### Directions for this task
Reproduce the forum thread on re.Match mutability below, word for word and in full.

Suprising re.Match mutability

I assumed that a re.Match would copy it’s data from source so that if the source changed the match would not:

import re
data = bytearray(b'1234567890')
pattern = re.compile(b'3')
match = pattern.search(data)
del data[0]
print(match.group(0))
$ python example.py # Should print b'3'
b'4'

I’m not saying I’m right or wrong for using re like this. Just that it’s surprising and mutable sources do seem to be supported (and mypy is happy)

2 Likes

I presume thet match references its input, and gathers the indices of group matches.

import re
data = bytearray(b'1234567890')
pattern = re.compile(b'0')
match = pattern.search(data)
print(f"{match.span() = }; {match.string = }; {id(data) = };  {id(match.string) = }")
del data[0]
del data[0]
print(f"{match.span() = }; {match.string = }; {id(data) = };  {id(match.string) = }")
print(match.group(0))

### Dataset items
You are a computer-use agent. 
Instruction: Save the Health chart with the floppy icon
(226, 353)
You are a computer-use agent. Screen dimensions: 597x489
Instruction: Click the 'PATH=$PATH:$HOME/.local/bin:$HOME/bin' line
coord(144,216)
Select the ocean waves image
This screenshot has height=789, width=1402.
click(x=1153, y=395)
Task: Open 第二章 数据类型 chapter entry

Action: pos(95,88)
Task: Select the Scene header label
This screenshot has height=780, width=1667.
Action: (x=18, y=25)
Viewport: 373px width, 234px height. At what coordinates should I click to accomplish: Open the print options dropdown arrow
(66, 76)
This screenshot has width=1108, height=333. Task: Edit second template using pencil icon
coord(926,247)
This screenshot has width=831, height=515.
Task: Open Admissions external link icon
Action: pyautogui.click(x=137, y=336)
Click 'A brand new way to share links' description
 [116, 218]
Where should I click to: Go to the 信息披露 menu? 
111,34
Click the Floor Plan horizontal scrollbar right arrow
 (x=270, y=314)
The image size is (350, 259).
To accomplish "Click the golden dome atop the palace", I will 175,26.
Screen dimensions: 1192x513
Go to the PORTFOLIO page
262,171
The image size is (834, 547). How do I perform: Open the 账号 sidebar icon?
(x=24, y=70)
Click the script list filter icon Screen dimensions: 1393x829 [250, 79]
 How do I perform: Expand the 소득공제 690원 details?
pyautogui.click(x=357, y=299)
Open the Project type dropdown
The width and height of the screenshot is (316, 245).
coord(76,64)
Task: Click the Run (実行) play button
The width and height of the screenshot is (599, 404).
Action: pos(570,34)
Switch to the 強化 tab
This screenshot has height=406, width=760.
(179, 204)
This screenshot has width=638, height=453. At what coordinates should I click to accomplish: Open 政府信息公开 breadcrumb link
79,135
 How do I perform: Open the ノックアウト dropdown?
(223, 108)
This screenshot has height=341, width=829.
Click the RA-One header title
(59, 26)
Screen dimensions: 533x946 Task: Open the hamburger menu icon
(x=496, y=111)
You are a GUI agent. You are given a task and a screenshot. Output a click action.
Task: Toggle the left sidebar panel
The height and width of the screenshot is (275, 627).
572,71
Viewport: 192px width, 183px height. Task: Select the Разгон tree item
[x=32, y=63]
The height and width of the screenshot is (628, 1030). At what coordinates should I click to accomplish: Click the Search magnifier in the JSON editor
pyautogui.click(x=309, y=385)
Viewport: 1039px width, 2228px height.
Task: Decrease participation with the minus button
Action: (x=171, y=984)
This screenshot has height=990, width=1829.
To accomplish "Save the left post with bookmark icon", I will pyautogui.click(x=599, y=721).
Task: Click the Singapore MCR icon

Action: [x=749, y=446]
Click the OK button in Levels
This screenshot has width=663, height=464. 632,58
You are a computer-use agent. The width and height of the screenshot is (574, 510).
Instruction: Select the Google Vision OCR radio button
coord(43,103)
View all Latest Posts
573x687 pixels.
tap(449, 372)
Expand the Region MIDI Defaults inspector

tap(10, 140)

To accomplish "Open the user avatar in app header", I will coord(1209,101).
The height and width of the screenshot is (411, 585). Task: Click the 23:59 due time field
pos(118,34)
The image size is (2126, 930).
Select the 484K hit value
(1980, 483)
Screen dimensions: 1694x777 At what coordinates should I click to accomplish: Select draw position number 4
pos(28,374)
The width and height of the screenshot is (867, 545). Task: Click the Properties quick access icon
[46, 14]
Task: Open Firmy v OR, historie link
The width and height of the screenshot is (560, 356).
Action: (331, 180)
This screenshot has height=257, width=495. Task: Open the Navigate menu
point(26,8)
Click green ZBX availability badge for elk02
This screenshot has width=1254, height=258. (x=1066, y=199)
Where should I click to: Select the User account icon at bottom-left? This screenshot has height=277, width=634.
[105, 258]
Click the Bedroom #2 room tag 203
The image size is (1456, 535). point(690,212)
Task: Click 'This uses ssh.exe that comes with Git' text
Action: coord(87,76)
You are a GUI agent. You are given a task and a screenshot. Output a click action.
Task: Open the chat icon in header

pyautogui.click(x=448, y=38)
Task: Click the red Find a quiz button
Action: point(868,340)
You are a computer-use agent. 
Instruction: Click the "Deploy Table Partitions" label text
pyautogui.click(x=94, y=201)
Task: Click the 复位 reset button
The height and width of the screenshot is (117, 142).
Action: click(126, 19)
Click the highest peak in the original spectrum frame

### Result
Suprising re.Match mutability

I assumed that a re.Match would copy it’s data from source so that if the source changed the match would not:

import re
data = bytearray(b'1234567890')
pattern = re.compile(b'3')
match = pattern.search(data)
del data[0]
print(match.group(0))
$ python example.py # Should print b'3'
b'4'

I’m not saying I’m right or wrong for using re like this. Just that it’s surprising and mutable sources do seem to be supported (and mypy is happy)

2 Likes

I presume thet match references its input, and gathers the indices of group matches.

import re
data = bytearray(b'1234567890')
pattern = re.compile(b'0')
match = pattern.search(data)
print(f"{match.span() = }; {match.string = }; {id(data) = };  {id(match.string) = }")
del data[0]
del data[0]
print(f"{match.span() = }; {match.string = }; {id(data) = };  {id(match.string) = }")
print(match.group(0))